山の絵が多い作家ですが、この絵はルドンの絵みたいな配色だな、と思ってひきつけられて、
 
ふと視点を変えたら、山の女神のようにも思えたりもする。
 

 

 

 
萬鐵五郎「もたれて立つ人」の水墨バージョン。このヴァリエーションもすごくたくさんある…すごくたくさん、何を言いたい笑。
 
前期(6/7)までの展示だったので、見られてよかった。
 

 

 

 
今回画期的(?)だったのはふだん廊下にあるマイヨールの「三人妖精」が展示室内に展示されていたことですよ。
昔は1Fのグランドギャラリーに定住していたのに、じわじわ移動しているなあ。新鮮でした。
 
ここ2年くらい、常設展示室がすごく面白くなって(語彙)、今日は特に退室しようと思ったらもうひとりお客様が入ってきて、ということはそれまでは完璧貸し切りだったということですよ。
 
気兼ねなくスマホで撮りまくり、誰かにぶつかる不安もなく、下がりたいだけ後ろに下がり、いきなりしゃがんで下から見上げたり、近づいたり、楽しみました。
 
ひとが多い時はああ繁盛しているなと思ってうれしかったけど、少ないときは作品がのびのびしているな、と思って自分ものびのび楽しむ。
 
コロナ感染の不安がひろがってから、ずっと美術館には入っていなかったので、新鮮だった。
 
コロナ対策で受付にアクリル板(なのか?)があったり、住所など記入をもとめられたりはするけど、それ以外は案外違和はなかった。
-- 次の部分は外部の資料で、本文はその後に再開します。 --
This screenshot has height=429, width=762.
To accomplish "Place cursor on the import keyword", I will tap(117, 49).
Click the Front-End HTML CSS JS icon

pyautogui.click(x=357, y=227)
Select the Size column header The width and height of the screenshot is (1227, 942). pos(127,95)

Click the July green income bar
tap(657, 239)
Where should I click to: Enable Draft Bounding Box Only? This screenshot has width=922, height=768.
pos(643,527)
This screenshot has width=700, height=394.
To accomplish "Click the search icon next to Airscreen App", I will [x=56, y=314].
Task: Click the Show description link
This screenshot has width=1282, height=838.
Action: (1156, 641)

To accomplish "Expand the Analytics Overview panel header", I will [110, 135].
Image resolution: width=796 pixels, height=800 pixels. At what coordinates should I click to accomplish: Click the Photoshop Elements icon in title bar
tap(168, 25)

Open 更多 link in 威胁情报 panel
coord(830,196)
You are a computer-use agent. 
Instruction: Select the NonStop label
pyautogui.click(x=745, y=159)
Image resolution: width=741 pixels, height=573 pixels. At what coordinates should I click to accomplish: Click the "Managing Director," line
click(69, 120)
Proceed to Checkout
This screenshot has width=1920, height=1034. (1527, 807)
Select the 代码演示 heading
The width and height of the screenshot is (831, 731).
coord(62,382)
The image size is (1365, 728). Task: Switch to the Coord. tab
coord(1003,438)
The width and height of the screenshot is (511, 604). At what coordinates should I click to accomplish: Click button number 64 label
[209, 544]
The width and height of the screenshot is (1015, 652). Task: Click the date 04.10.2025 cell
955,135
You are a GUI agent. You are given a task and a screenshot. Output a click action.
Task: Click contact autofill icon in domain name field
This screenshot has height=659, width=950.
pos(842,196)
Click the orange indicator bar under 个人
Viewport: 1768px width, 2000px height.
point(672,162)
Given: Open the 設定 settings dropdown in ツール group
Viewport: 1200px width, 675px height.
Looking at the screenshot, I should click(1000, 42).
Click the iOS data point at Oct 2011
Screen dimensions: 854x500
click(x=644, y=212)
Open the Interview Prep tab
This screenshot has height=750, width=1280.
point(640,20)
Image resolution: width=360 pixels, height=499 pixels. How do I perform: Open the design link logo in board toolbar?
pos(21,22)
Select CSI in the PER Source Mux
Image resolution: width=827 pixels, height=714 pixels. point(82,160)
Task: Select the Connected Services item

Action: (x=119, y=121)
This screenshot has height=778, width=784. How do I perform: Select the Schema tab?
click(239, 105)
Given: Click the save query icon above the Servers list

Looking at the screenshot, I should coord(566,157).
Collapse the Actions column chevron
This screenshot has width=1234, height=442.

監視員の方は見に来た人(わたし)が向かってくるとさっと席をたってあくまでソーシャルディスタンスを保つけれど、そのくらい。
 
ここが変わらずあってホッとするな、と思った。
 
作品をゆっくり眺める楽しさとはべつに、コロナの時代に日常から切り離された時間を持ててよかった。